### MATERIAL SHOWN
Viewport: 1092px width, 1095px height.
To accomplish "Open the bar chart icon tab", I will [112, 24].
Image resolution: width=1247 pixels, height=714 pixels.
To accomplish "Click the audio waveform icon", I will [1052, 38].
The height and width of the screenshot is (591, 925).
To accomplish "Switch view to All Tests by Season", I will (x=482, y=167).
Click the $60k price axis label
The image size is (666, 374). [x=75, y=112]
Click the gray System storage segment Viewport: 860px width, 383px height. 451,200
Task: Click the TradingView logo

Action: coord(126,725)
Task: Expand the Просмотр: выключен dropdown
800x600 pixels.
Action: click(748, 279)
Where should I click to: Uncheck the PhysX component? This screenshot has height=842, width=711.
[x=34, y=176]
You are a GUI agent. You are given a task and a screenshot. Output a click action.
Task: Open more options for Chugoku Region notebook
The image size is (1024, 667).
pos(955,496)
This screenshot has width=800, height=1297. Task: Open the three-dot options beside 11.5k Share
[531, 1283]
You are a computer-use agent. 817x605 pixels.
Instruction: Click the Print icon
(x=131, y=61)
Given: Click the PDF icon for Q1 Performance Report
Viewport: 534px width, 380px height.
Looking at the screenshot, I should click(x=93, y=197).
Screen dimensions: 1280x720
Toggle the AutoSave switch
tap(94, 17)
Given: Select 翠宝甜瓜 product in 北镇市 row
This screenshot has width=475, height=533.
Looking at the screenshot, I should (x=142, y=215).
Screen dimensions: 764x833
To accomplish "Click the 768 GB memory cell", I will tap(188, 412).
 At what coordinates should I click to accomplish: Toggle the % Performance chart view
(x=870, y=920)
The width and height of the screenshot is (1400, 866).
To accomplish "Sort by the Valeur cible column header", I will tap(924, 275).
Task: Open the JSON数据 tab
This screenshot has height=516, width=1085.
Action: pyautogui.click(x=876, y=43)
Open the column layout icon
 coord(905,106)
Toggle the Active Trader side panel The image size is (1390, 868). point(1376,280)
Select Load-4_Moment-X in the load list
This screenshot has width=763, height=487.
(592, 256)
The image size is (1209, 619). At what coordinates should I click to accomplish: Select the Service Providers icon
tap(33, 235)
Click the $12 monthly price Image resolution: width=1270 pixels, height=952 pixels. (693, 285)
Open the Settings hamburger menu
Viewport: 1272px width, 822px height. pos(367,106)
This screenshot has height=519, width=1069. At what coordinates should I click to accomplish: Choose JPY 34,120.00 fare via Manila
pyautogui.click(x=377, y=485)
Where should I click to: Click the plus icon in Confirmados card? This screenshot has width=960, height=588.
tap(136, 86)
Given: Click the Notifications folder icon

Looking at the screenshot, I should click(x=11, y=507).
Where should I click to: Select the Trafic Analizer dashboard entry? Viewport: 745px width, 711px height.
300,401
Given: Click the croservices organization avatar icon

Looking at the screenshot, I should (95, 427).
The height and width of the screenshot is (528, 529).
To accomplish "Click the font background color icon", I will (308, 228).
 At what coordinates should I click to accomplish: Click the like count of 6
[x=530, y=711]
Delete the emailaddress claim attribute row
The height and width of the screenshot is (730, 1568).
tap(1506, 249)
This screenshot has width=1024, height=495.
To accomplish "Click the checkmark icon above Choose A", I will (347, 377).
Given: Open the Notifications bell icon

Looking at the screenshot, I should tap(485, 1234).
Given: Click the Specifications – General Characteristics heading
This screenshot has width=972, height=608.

### EXERCISE
The expected output is one number: how many lines of the data above hold the string "dimensions".

### OUTPUT FOR THIS TASK
2